● WHAT IS NEEDED
Swap "Halloween" for "Christmas" in the profile of Stephanie Caillabet, starting with "Stephanie Caillabet is" and going on through "for Jim Henson.".

● SOURCE EXTRACT
────────────────────────────────────────

Above: Stephanie Caillabet

Stephanie Caillabet is a 40-year-old special-effects artist, wig maker, and owner of Art of Wigs, a custom medical wigs company in Dripping Springs. Growing up in Kingwood, north of Houston, her mom gave her a book on theater makeup application that inspired her to make fake blood for Halloween, “because it was fun to scare people.” After high school she studied at London’s Greasepaint Makeup School and earned a bachelor’s degree from the University of North Carolina School of the Arts with an emphasis on wig making and makeup application. She created hobbit hair for The Lord of the Rings, built dead bodies for the TV series Six Feet Under and constructed muppets for Jim Henson.

“Between my junior and senior year of college I went to Los Angeles. I knew one person in the industry and I called him on July 4 when nobody else wanted to work. I never stopped working after that. I lived in L.A. for almost 10 years and learned from the masters. Eventually my husband and I decided we wanted to have kids, and you can’t be pregnant in the shops—it’s too toxic. So I got a job as a character makeup teacher and did random jobs on the side while pregnant. My daughter’s nursery at one point had four half-human zombies hanging above her crib, just like a mobile. When you take your work home with you that’s what you get.

────────────────────────────────────────

● RECORDED INFORMATION
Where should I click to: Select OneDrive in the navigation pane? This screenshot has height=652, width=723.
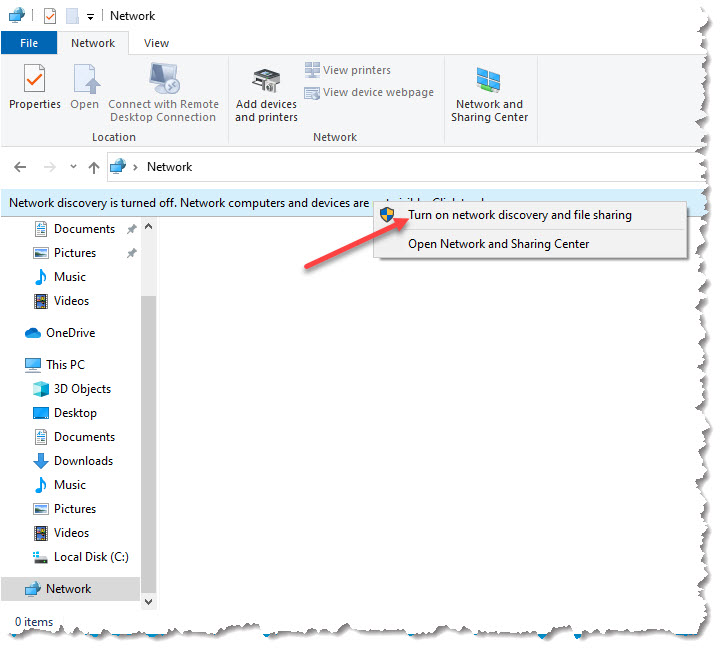click(70, 333)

────────────────────────────────────────

● PROBLEM SOLUTION
Stephanie Caillabet is a 40-year-old special-effects artist, wig maker, and owner of Art of Wigs, a custom medical wigs company in Dripping Springs. Growing up in Kingwood, north of Houston, her mom gave her a book on theater makeup application that inspired her to make fake blood for Christmas, “because it was fun to scare people.” After high school she studied at London’s Greasepaint Makeup School and earned a bachelor’s degree from the University of North Carolina School of the Arts with an emphasis on wig making and makeup application. She created hobbit hair for The Lord of the Rings, built dead bodies for the TV series Six Feet Under and constructed muppets for Jim Henson.